Given that the first search result for the phrase 'Greatest Hits' is the Wikipedia page for the Queen album of the same name, it's perhaps no surprise that the band's back catalogue sometimes isn't as celebrated as the singles plucked from those albums.
Beyond We Will Rock You, Killer Queen, Bohemian Rhapsody, Somebody To Love and the rest of the classic chart-botherers, Queen's albums are littered with songs that would be surely regarded as classics had any other artist had the wit and imagination to write and record them.
Here then, are 11 Queen songs you never hear on the radio but should.
Goin' Back (Larry Lurex single, 1973)
The artist name on the single was Larry Lurex, but this languid cover of a Carole King classic was really a pre-fame Freddie Mercury, Brian May and Roger Taylor doing a favour for paymasters Trident.

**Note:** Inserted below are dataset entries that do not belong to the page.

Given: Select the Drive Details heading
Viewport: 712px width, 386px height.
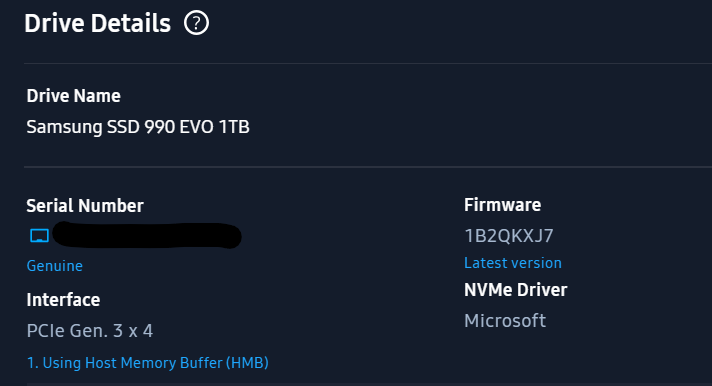Looking at the screenshot, I should (x=98, y=23).
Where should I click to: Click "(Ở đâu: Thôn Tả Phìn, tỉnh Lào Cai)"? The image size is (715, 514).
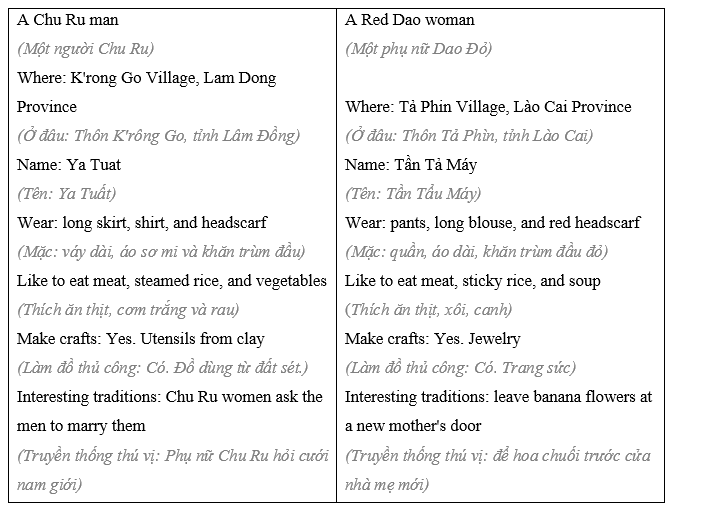[x=468, y=136]
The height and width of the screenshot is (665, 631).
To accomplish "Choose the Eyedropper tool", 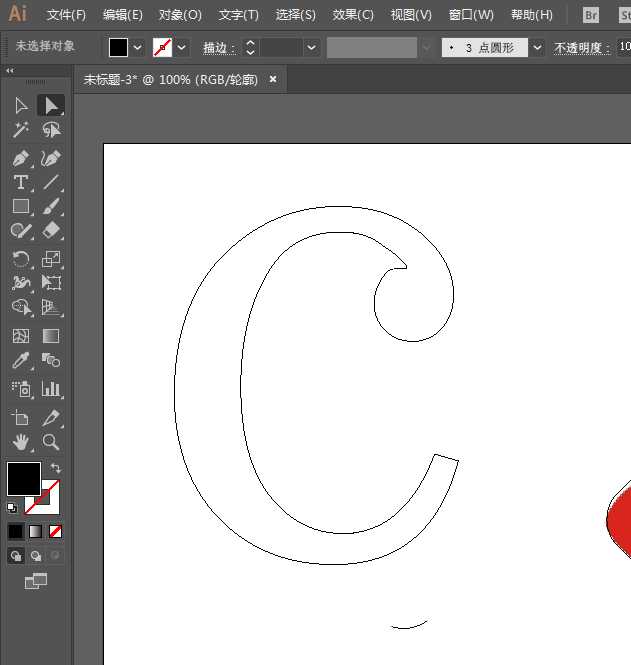I will coord(20,360).
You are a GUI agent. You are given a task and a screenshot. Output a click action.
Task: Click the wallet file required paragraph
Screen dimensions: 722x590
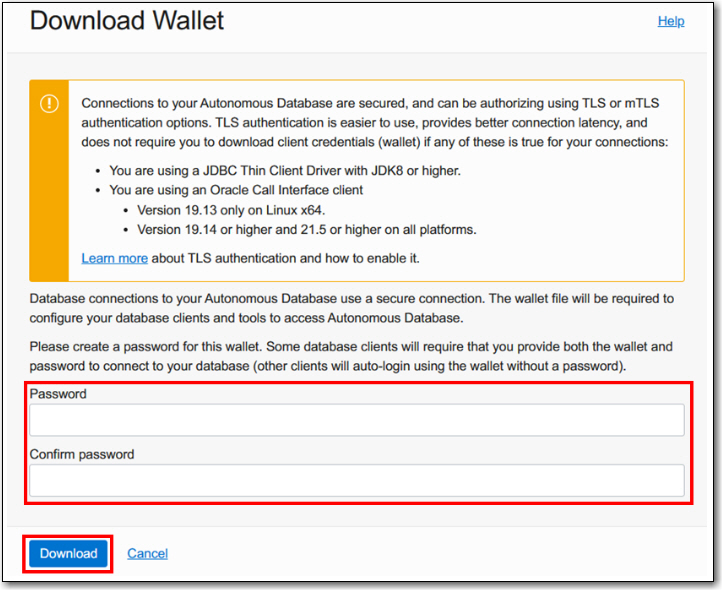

If Phil Spector had produced Queen, it would have sounded like this.
My Fairy King (Queen, 1973)
The cogs of Freddie Mercury’s musical imagination were working overtime even on their first album. A multi-part mini-epic arriving in a swirl of leather, chiffon and black nail varnish, My Fairy King kicked off the journey that eventually culminated in Bohemian Rhapsody.

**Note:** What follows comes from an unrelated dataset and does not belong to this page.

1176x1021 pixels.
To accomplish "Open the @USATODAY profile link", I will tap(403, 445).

Some Day One Day (Queen II, 1974)
Queen veered close to prog on their second album, but Brian May’s otherworldly semi-ballad took off somewhere else entirely. Hazy and unknowable, they never sounded like this again.

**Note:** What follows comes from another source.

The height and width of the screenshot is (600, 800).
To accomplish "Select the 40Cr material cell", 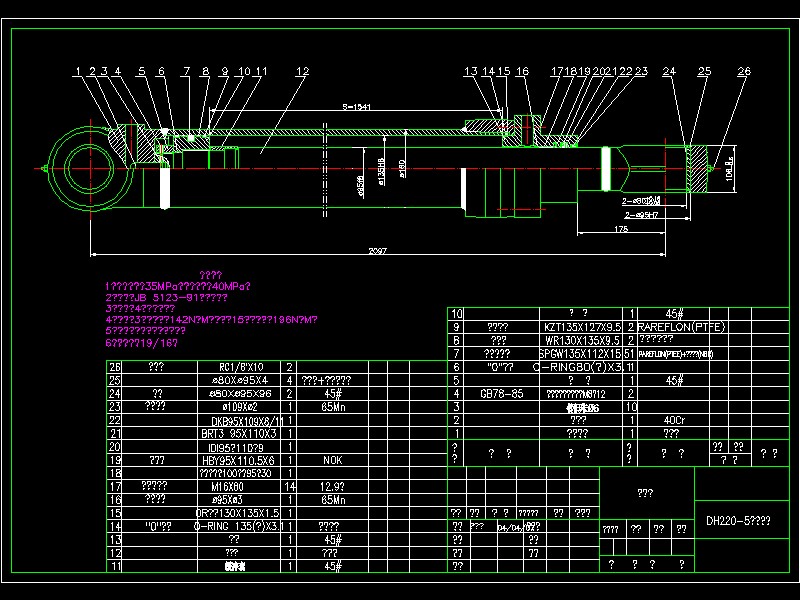I will point(673,420).
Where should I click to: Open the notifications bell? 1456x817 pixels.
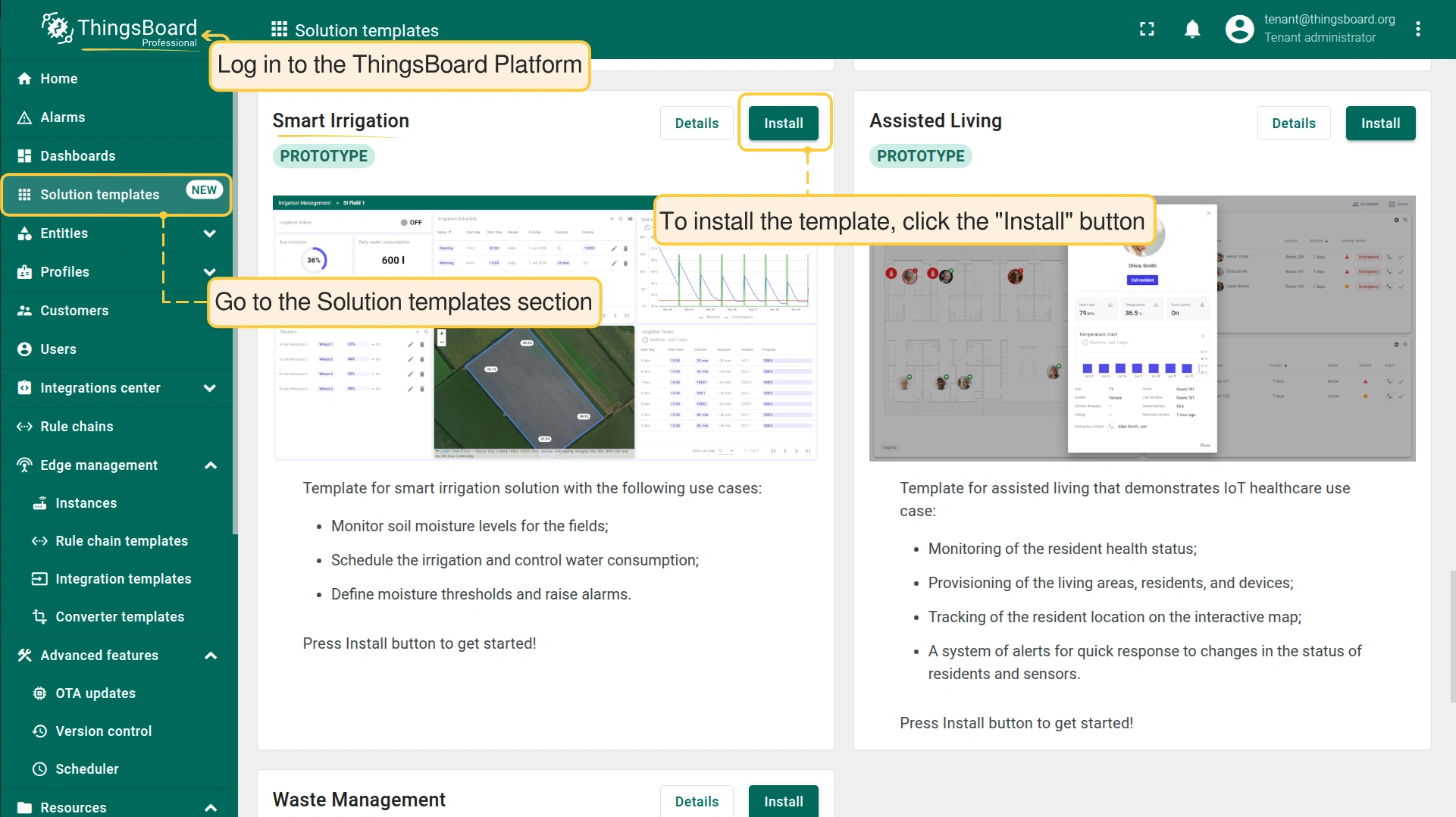1192,29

Tenement Funster (Sheer Heart Attack, 1974)
Queen’s third album was an entire musical universe in itself. Amid the dandy pop, playful ragtime and proto-thrash metal aggro was Roger Taylor’s love letter to the aspirational power of rock’n’roll.
The Prophet's Song (A Night At The Opera, 1975)
Bohemian Rhapsody grabbed the headlines, and just about everything else, but Brian May’s eight-minute epic is no less ambitious or insane, not least in the fever-dream chorale at its centre. Kicks back in with a killer riff too.
Drowse (A Day At The Races, 1976)
No member of Queen seemed as happy in their own skin as Roger Taylor, and Drowse reflected that. This was the drummer as an old man looking back at his younger self and saying: “Wasn’t it brilliant”?
It's Late (News Of The World, 1977)
One of the great Queen tracks: six minutes of escalating sexual tension set to a blockbusting Brian May riff, it builds and builds before exploding in a big sweaty mess. When it’s done you’ll be reaching for a cigarette.
Put Out The Fire (Hot Space, 1982)
Hot Space is the Queen album Queen fans love to hate. But it’s not that bad, and this strutting anti-gun broadside stands shoulder to shoulder with their very best songs.
Princes Of The Universe (A Kind Of Magic, 1986)
Part of the soundtrack to cult classic Highlander, this sword-swinging monster sees May and Taylor cranking up the volume and having a blast doing it – although not as much as Mercury when he hollers ‘Bring on the girls!’ with his tongue jammed firmly in his cheek.
Ride The Wild Wind (Innuendo, 1991)
It’s impossible not to view Queen’s swansong album through the prism of impending mortality. Ride The Wild Wind pulses with lust-for-life romance, but a current of sadness swirls beneath it. The line ‘Gonna leave it all behind/Get out of the rat race’ is equally defiant and heartbreaking.
Time To Shine (The Cosmos Rocks, 2000)
May and Taylor’s union with Paul Rodgers worked better when they weren’t trying to sound like Queen, as this soaring highlight from their sole album together proves. It makes you wonder what would have happened if they’d stuck it out.